# Toy Train
Arezou and her brother Borzou are twins.
They have received an amazing toy train set for their birthday, and they used it to build a railway system with $n$ stations and $m$ *one-way* tracks.
The stations are numbered from $0$ to $n-1$.
Each track starts at one station and ends at the same or a different station.
There is at least one track starting at each station.
Some stations are *charging stations*.
Whenever the train arrives at a charging station, it gets fully charged.
A fully charged train has enough energy to travel along $n$ consecutive tracks.
That is, the train runs out of energy just when it enters the $(n+1)$-st track after last being charged.
On each station there is a switch that can be pointed to any of the tracks that start at that station.
When a train is at a station, it leaves it using the track that is pointed to by the switch on that station.
The twins are going to play a game with their train.
They have already divided all the stations between themselves: each station is either owned by Arezou or by Borzou.
There is a single train.
At the beginning of the game the train is at station $s$ and it is fully charged.
To start the game, the owner of station $s$ points the switch on station $s$ to one of the tracks that start at station $s$.
Then, they turn the train on and the train starts traveling along the tracks.
Whenever the train enters a station for the first time, the owner of that station sets the switch on that station.
Once a switch is set, it stays in the same position for the rest of the game.

[Entries on locating words and elements]
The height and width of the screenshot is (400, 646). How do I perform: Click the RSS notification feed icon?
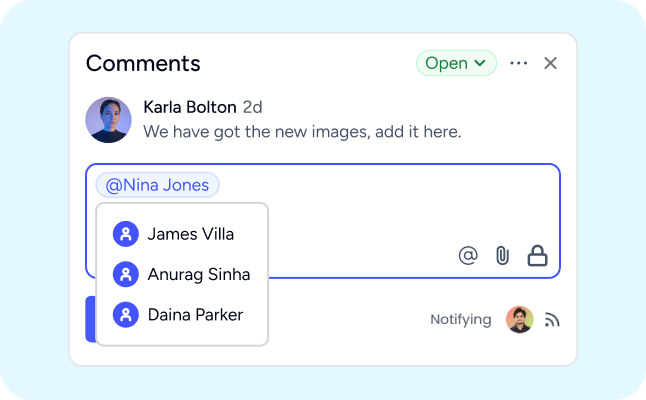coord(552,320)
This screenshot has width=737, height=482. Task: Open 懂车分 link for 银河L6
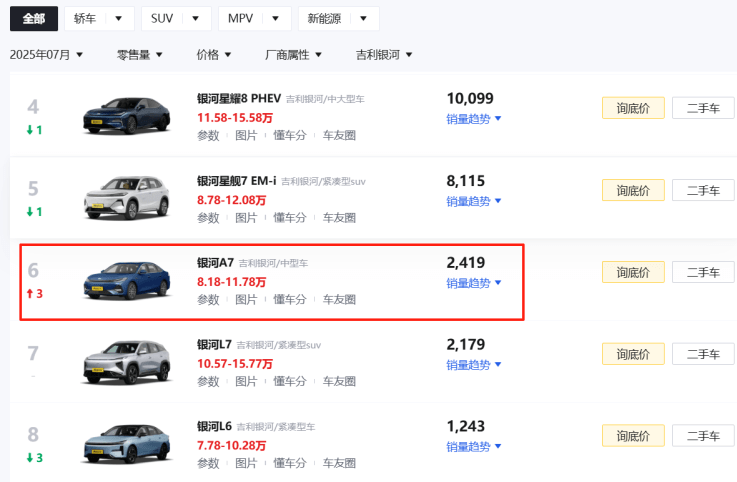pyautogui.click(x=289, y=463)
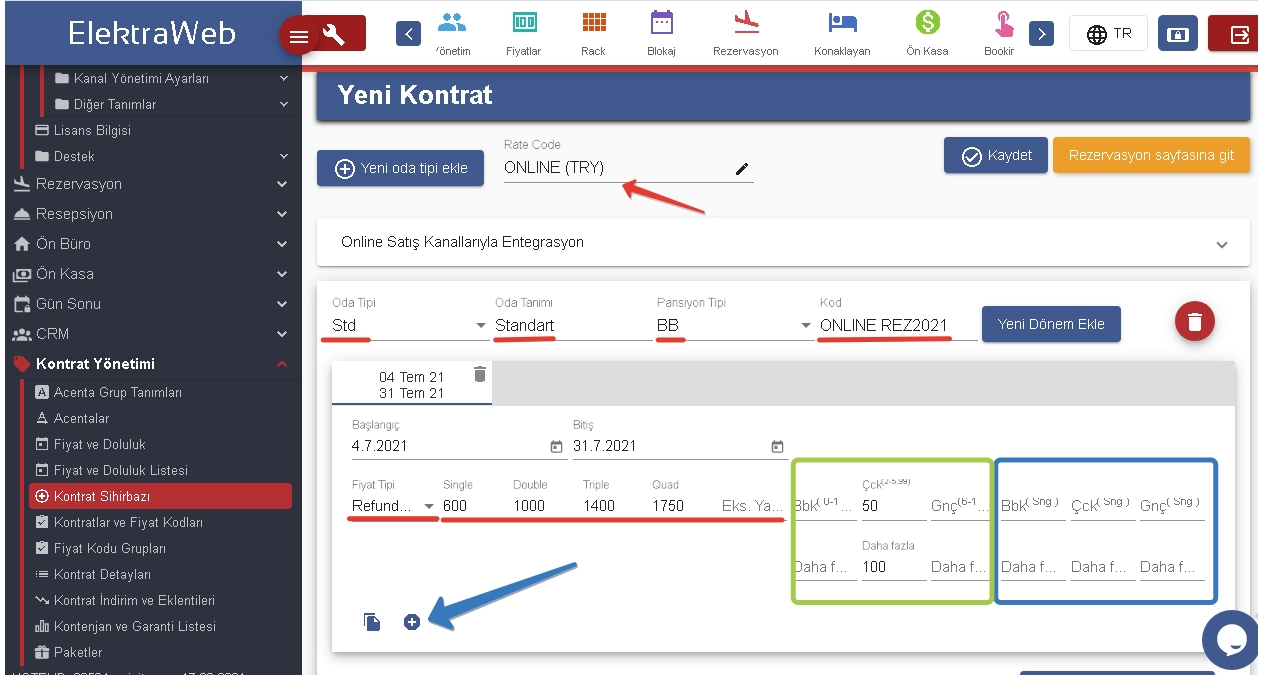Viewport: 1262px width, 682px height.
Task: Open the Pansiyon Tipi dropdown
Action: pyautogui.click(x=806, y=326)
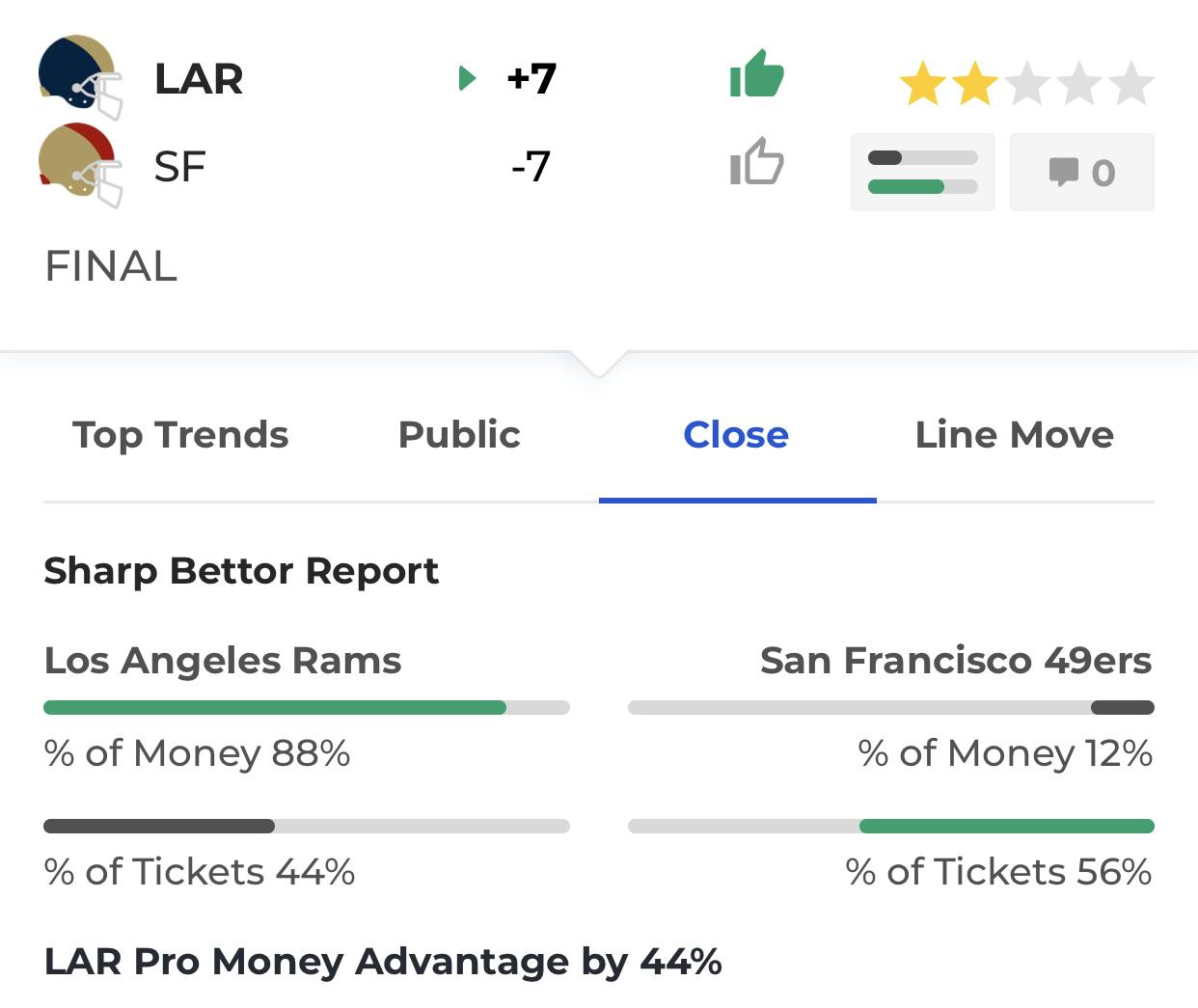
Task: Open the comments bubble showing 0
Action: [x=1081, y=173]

▶ [REQUIRED TASKS]
a - According to the toy train description, how many consecutive tracks can a fully charged train travel along?
b - Resume the toy train description after its final sentence.

▶ [EXPECTED RESULTS]
a - A fully charged train can travel along $n$ consecutive tracks.

b -
Thus, if a train re-enters a station it visited before, it will leave that station along the same track as before.
Since there is a finite number of stations, the train will eventually start going along a *cycle*.
A cycle is a sequence of *distinct* stations $c[0], c[1], \cdots, c[k-1]$ such that the train leaves station $c[i]$ (for $0 \leq i < k-1$) using a track going to station $c[i+1]$, and it
leaves station $c[k-1]$ using a track going to station $c[0]$.
Note that a cycle may consist of a single station (i.e., have $k=1$) if the train leaves the station $c[0]$ using a track that goes back to $c[0]$.
Arezou wins the game if the train continues going indefinitely, and Borzou wins if the train runs out of energy.
In other words, if there is at least one charging station among $c[0], c[1], \cdots, c[k-1]$, the train can recharge and cycle indefinitely, and Arezou wins.
Otherwise, it will run out of energy (possibly after turning around the cycle several times), and Borzou wins.
You are given the description of the railway system.
Arezou and Borzou are going to play $n$ games.
In the $s$-th game, for $0 \leq s \leq n-1$, the train will initially be at station $s$.
Your task is to find, for each game, whether there is a strategy for Arezou that guarantees she wins, regardless of how Borzou plays.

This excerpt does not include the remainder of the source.